---------- Entries supplied

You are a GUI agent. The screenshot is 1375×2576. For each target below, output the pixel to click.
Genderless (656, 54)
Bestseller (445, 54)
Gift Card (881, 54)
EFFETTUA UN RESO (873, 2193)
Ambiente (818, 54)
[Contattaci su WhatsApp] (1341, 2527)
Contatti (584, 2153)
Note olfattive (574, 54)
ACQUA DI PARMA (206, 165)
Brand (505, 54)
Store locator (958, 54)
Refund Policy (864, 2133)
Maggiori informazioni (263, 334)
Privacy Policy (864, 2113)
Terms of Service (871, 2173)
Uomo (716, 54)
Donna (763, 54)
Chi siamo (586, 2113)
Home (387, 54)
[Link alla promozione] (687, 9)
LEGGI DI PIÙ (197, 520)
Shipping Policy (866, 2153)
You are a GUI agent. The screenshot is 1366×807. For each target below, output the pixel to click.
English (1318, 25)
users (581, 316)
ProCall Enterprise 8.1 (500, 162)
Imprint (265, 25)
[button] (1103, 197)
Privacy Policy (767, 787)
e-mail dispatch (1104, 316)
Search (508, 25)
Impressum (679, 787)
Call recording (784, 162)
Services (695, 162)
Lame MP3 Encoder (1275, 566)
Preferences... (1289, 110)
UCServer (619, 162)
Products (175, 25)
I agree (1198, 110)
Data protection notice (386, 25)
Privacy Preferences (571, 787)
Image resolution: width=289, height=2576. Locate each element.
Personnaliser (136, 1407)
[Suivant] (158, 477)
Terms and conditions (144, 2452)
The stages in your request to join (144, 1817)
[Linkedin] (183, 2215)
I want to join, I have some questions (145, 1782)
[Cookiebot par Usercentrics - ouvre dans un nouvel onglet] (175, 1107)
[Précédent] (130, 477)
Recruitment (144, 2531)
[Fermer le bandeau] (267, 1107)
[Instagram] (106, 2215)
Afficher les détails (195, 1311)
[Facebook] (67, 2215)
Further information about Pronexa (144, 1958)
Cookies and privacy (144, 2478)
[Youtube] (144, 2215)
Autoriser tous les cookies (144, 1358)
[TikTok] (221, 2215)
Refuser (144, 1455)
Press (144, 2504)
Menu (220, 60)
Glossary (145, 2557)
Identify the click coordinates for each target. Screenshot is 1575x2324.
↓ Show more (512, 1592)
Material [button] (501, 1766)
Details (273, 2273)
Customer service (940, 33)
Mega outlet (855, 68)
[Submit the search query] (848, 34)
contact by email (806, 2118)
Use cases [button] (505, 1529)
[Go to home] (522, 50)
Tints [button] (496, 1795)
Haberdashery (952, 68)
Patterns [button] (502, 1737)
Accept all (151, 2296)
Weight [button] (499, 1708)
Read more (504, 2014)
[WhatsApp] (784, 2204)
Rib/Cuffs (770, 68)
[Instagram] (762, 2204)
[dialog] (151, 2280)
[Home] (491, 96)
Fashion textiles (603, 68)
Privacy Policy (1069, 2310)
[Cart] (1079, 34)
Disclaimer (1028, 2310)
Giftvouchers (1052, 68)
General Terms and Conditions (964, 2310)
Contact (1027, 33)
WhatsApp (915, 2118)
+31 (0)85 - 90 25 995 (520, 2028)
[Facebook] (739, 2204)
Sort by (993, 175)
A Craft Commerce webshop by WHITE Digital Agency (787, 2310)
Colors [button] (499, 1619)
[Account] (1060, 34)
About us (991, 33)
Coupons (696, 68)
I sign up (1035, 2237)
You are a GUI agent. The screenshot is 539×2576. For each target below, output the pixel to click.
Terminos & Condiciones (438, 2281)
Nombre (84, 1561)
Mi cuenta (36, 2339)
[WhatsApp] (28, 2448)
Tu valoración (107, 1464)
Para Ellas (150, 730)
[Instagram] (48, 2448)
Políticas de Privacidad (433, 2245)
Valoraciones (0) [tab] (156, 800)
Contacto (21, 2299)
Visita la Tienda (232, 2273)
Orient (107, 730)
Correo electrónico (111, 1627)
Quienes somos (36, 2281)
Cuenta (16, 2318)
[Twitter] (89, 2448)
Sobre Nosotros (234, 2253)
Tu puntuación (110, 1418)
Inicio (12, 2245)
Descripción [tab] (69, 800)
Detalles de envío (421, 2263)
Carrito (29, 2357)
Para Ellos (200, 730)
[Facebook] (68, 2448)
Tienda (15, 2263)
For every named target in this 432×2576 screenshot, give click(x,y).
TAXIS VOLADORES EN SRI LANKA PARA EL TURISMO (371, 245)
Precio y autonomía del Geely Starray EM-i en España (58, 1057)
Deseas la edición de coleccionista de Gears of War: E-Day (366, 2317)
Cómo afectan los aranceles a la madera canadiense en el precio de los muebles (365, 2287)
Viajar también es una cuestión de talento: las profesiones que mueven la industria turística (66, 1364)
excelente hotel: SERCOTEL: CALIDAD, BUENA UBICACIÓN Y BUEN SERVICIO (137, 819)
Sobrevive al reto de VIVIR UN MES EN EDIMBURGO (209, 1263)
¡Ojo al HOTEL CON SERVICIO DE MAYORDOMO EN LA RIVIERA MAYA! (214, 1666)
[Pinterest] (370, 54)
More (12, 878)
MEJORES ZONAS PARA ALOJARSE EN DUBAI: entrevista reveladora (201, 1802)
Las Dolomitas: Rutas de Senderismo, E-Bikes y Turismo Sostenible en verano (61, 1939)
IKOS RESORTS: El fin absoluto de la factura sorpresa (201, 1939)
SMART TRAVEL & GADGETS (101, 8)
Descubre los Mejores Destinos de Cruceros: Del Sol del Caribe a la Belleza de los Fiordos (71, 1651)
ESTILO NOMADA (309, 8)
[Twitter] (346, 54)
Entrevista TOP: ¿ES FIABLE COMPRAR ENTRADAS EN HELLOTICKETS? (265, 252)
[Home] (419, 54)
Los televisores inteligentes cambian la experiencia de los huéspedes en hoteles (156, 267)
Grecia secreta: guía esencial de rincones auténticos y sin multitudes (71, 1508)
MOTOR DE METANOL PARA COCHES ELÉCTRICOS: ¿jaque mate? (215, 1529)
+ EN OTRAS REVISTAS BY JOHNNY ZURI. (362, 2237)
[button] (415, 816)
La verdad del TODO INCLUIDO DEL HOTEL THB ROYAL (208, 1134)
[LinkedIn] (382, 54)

--------------------

◆ **Try it**
Output the lines above between the one holding "Read more (504, 2014)" and the one holding "Sobrevive al reto", inclusive, with nothing before or after them.

◆ **Exercise output**
Read more (504, 2014)
[WhatsApp] (784, 2204)
Rib/Cuffs (770, 68)
[Instagram] (762, 2204)
[dialog] (151, 2280)
[Home] (491, 96)
Fashion textiles (603, 68)
Privacy Policy (1069, 2310)
[Cart] (1079, 34)
Disclaimer (1028, 2310)
Giftvouchers (1052, 68)
General Terms and Conditions (964, 2310)
Contact (1027, 33)
WhatsApp (915, 2118)
+31 (0)85 - 90 25 995 (520, 2028)
[Facebook] (739, 2204)
Sort by (993, 175)
A Craft Commerce webshop by WHITE Digital Agency (787, 2310)
Colors [button] (499, 1619)
[Account] (1060, 34)
About us (991, 33)
Coupons (696, 68)
I sign up (1035, 2237)
You are a GUI agent. The screenshot is 539×2576. For each target below, output the pixel to click.
Terminos & Condiciones (438, 2281)
Nombre (84, 1561)
Mi cuenta (36, 2339)
[WhatsApp] (28, 2448)
Tu valoración (107, 1464)
Para Ellas (150, 730)
[Instagram] (48, 2448)
Políticas de Privacidad (433, 2245)
Valoraciones (0) [tab] (156, 800)
Contacto (21, 2299)
Visita la Tienda (232, 2273)
Orient (107, 730)
Correo electrónico (111, 1627)
Quienes somos (36, 2281)
Cuenta (16, 2318)
[Twitter] (89, 2448)
Sobre Nosotros (234, 2253)
Tu puntuación (110, 1418)
Inicio (12, 2245)
Descripción [tab] (69, 800)
Detalles de envío (421, 2263)
Carrito (29, 2357)
Para Ellos (200, 730)
[Facebook] (68, 2448)
Tienda (15, 2263)
For every named target in this 432×2576 screenshot, give click(x,y).
TAXIS VOLADORES EN SRI LANKA PARA EL TURISMO (371, 245)
Precio y autonomía del Geely Starray EM-i en España (58, 1057)
Deseas la edición de coleccionista de Gears of War: E-Day (366, 2317)
Cómo afectan los aranceles a la madera canadiense en el precio de los muebles (365, 2287)
Viajar también es una cuestión de talento: las profesiones que mueven la industria turística (66, 1364)
excelente hotel: SERCOTEL: CALIDAD, BUENA UBICACIÓN Y BUEN SERVICIO (137, 819)
Sobrevive al reto de VIVIR UN MES EN EDIMBURGO (209, 1263)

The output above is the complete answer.